Poiché l’uso di PPI è stato associato ad ipomagnesiemia in case reports e in studi di coorte ospedalieri, gli autori di questo studio prospettico di coorte si sono posti l’obiettivo di determinare se l’uso di PPI fosse associato ad ipomagnesiemia in una popolazione generale ed anche se ipomagnesiemia fosse riscontrata in soggetti utilizzatori di antagonisti dei recettori 2 dell’istamina (H2RA). E’ stato misurato il valore sierico di magnesio, vlutando ipomagnesiemia un valore di magnesio sierico ≤ 1.44 mEq/L. L’analisi è stata aggiustata per sesso, età, BMI, funzionalità renale, condizioni di comorbilità, uso di alcool e di diuretici. 

Risultati:  

Il livello di magnesio sierico era più basso di 0.022 mEq/L negli utilizzatori di PPI (n = 724; 95% IC, −0.032 −0.014 mEq/L) rispetto ai non utilizzatori.

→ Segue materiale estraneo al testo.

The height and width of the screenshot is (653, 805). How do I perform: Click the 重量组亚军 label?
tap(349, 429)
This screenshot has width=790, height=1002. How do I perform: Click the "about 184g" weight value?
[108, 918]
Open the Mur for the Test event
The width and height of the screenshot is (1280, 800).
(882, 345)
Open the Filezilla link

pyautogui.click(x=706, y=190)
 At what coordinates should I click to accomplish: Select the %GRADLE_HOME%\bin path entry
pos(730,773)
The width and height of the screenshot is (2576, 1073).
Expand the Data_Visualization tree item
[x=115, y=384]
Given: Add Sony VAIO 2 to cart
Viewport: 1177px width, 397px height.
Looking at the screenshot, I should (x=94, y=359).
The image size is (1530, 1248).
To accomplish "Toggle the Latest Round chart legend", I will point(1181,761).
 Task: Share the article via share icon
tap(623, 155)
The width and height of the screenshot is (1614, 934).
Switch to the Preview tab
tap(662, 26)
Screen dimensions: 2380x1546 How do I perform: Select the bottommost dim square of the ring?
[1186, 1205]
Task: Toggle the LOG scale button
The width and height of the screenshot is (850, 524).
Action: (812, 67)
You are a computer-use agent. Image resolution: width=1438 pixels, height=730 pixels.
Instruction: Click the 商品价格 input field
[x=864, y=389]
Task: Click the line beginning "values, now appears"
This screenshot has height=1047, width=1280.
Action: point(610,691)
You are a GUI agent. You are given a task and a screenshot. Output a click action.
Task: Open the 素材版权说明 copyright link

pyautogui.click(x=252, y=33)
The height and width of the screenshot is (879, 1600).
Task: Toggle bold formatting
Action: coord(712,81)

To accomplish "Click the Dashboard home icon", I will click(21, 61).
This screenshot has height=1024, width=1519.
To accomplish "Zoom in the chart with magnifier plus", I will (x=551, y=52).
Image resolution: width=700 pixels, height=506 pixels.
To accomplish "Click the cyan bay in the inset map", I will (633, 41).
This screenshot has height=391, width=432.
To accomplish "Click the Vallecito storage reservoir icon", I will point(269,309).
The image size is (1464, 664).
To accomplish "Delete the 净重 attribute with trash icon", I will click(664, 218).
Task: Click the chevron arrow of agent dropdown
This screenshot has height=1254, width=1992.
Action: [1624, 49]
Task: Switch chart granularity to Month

L’uso di PPI era associato a rischio aumentato di ipomagnesiemia (n = 36; OR, 2.00; 95% IC, 1.36–2.93) rispetto al non uso. Una modifica dell’effetto è stata trovata tra uso di PPI e di diuretici dell’ansa; nei partecipanti che usavano diuretici dell’ansa (n = 270), l’uso di PPI era associato ad un ulteriore incremento di rischio di ipomagnesiemia (n = 5; OR, 7.22; 95% IC, 1.69–30.83) rispetto al non uso. L’aumento di rischio con i PPI si vedeva solo dopo utilizzo prolungato (range, 182–2,618 giorni; OR, 2.99; 95% IC, 1.73–5.15). L’introduzione alimentare di magnesio nella dieta non alterava i risultati (disponibile per 2.504 partecipanti, compresi 231 utilizzatori di PPI). Anche gli utilizzatori di H2RA (n = 250) avevano un livello sierico di magnesio più basso (−0.016 [95% IC, −0.032 −0.002] mEq/L) ed un rischio aumentato di ipomagnesiemia (n = 12; OR, 2.00; 95% IC, 1.08–3.72) rispetto al non uso, ma non vi erano interazioni con i diuretici dell’ansa.
Gli autori concludono che l’uso di PPI è associato ad ipomagnesiemia nella popolazione generale. In particolare, l’uso prolungato e l’associazione con i diuretici dell’ansa sono associati ad un più forte aumento del rischio. Simili, ma più deboli associazioni sono state riscontrate negli utilizzatori di H2RA, tranne l’associazione con i diuretici dell’ansa. 

Fonte: 

Proton Pump Inhibitors and Hypomagnesemia in the General Population: A Population-Based Cohort Study.Kieboom BC e coll. Am J Kidney Dis. 2015 Nov; 66(5):775-82.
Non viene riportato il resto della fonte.